Mit Putin alsbald zurück im Präsidentenamt, ist die Strategie, die er bereits im Jahr 2000 darlegte, dabei, sich in allen Arten von Dividenden auszuzahlen.
Gazprom-Chef Alexej Miller – von Putin ernannt – ist mit der Schaffung einer komplexen Wirtschaft von einiger Größe mit Energielieferländern in der Region beschäftigt, indem er eine sehr chinesische „Win-Win“-Mentalität anwendet.
Die Führung in Aserbaidschan zum Beispiel weiß sehr wohl, dass Russland der einzige Spieler ist, der sich in der Lage befindet, zu bestimmen, was im Kaukasus geschieht – und obendrein bietet es große Energie-Angebote. Also besagt das Menetekel, dass das Russland unter Putin vom Kaukasus bis nach Zentralasien noch einflussreicher werden wird.
Damit dies funktioniert, musste Russland Nabucco torpedieren. Tatsächlich kümmerte sich darum jedoch die europaweite Finanzkrise. Nabucco kann am Ende erstaunliche $ 25 Milliarden kosten – Tendenz steigend. Nabuccos Bau „könnte“ bis Ende 2014 beginnen und bis Ende 2017 fertiggestellt sein, aber alle Termine wurden seit Jahren unaufhörlich verschoben. Aserbaidschan könnte lediglich weniger als die Hälfte des Gases beisteuern. Niemand weiß, wie Turkmenistans Spiel aussehen wird. Und der Iran wurde durch His Master’s Voice ausgeschlossen, durch Washington.
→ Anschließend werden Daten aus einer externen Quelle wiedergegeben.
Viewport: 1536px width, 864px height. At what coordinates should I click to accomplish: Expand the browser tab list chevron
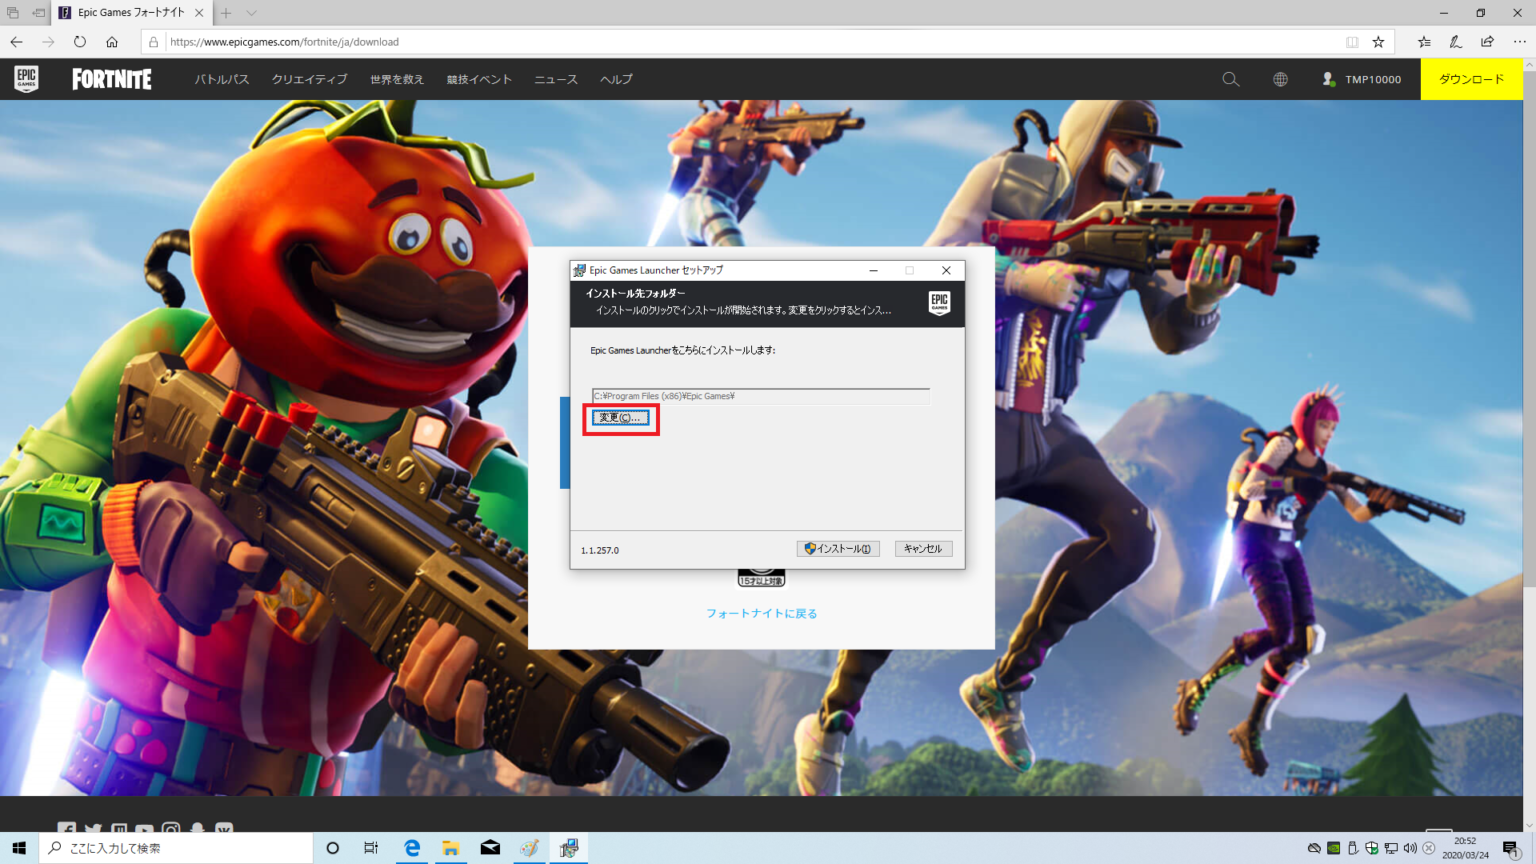pyautogui.click(x=251, y=13)
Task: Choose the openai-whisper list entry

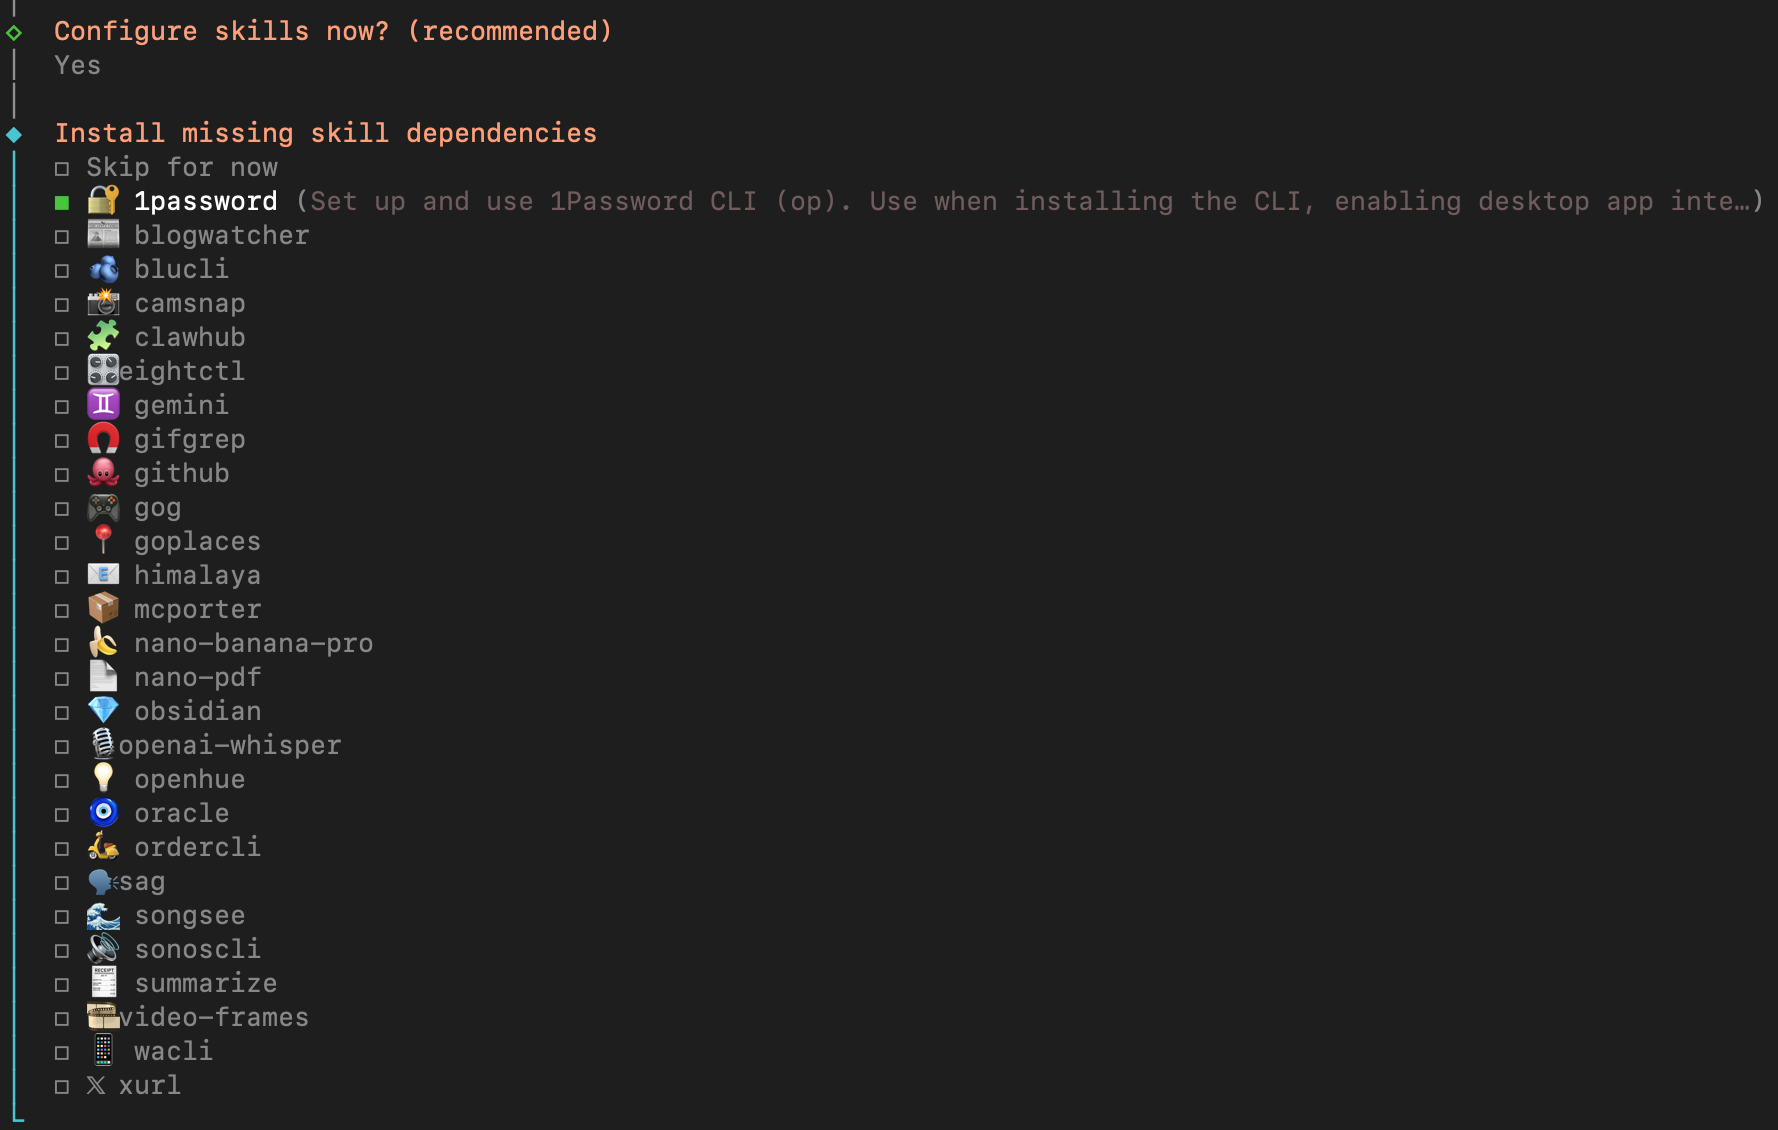Action: click(x=230, y=745)
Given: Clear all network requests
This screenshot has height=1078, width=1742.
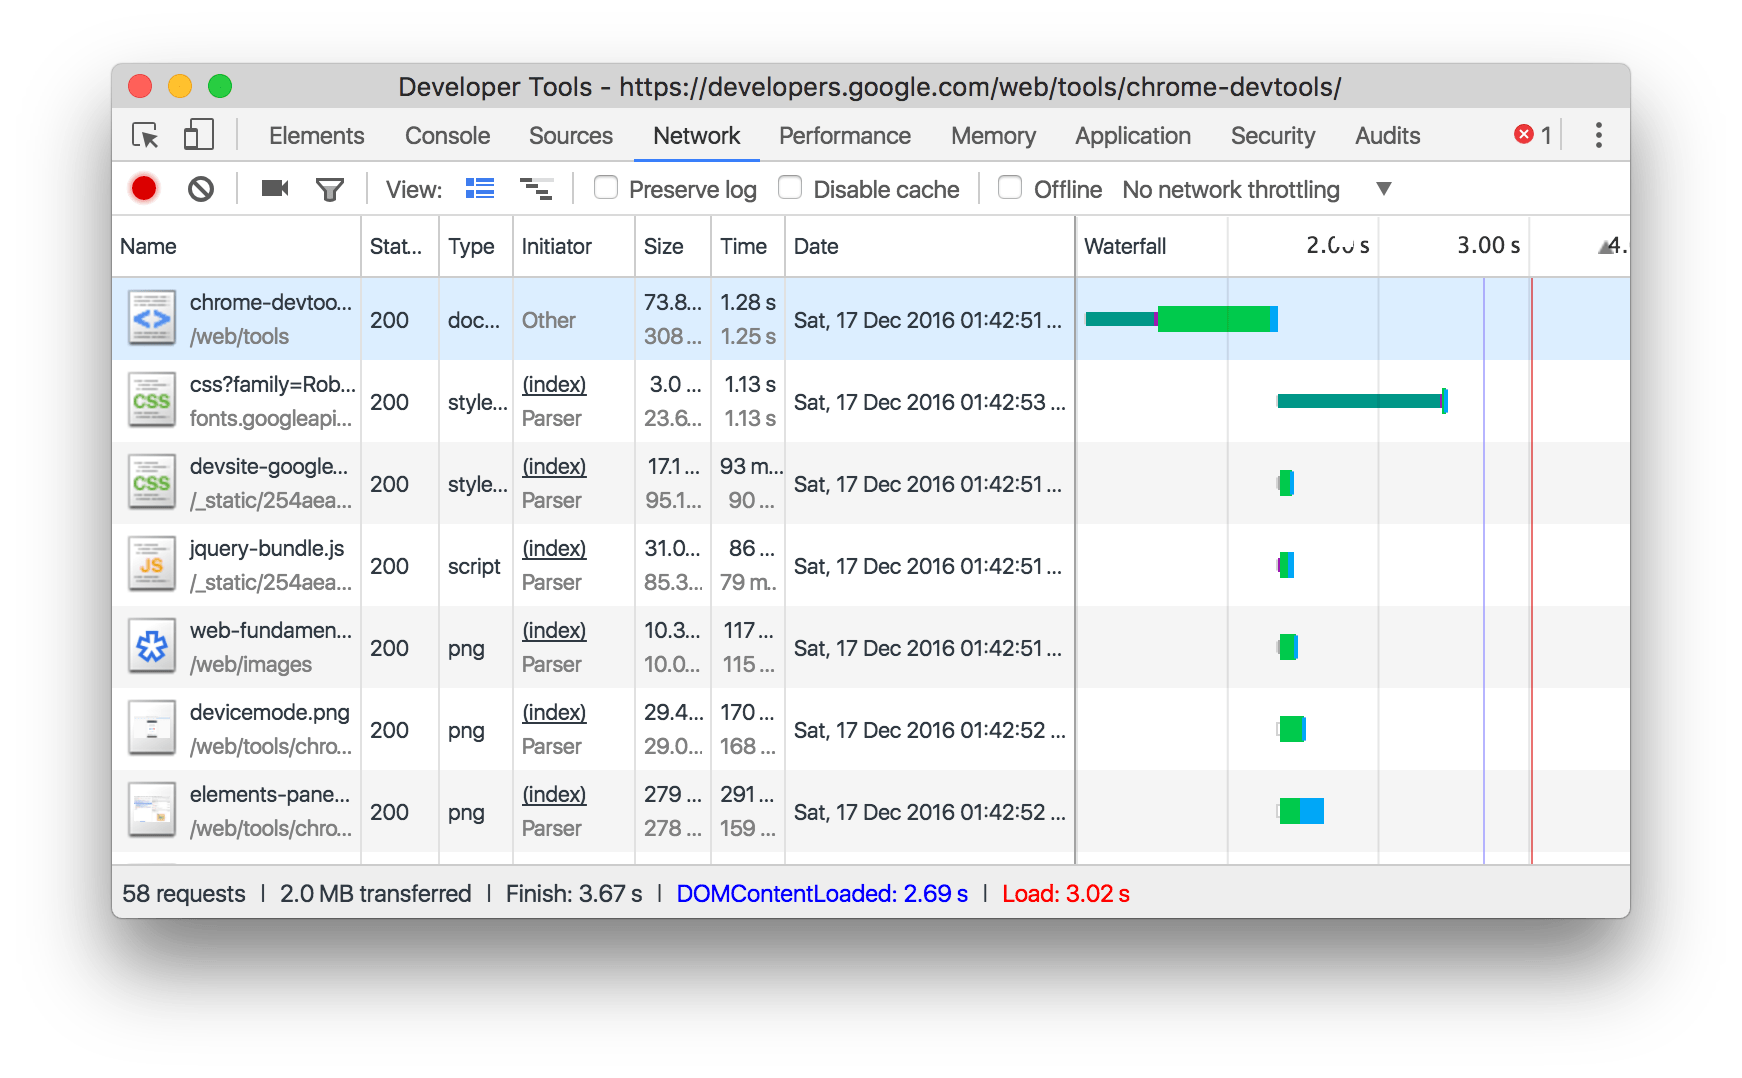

Dennoch ist die TCP (Trans-Caspian Pipeline) zwischen Turkmenistan und Aserbaidschan nach wie vor in den Spielkarten. Dies würde, in der Theorie, das Tor für Europa sein, um endlich (indirekten) Zugriff auf den zentralasiatischen Energie-Reichtum des Kaspischen Meeres zu bekommen. Aschgabat und Baku scheinen damit einverstanden – der ganzen Sache wurde durch den von der EU vermittelten Verhandlungen geholfen. Die Türkei hat sie auch befürwortet. Aber Russland unter Putin wird alles tun, um die TCP-Idee zu bombardieren.
Die drängendste Frage scheint immer noch zu sein, ob irgendjemand in Brüssel aus dem masochistischen Dunst erwacht, die unsinnigen Sanktionen stoppt und mit dem Iran über Energie spricht.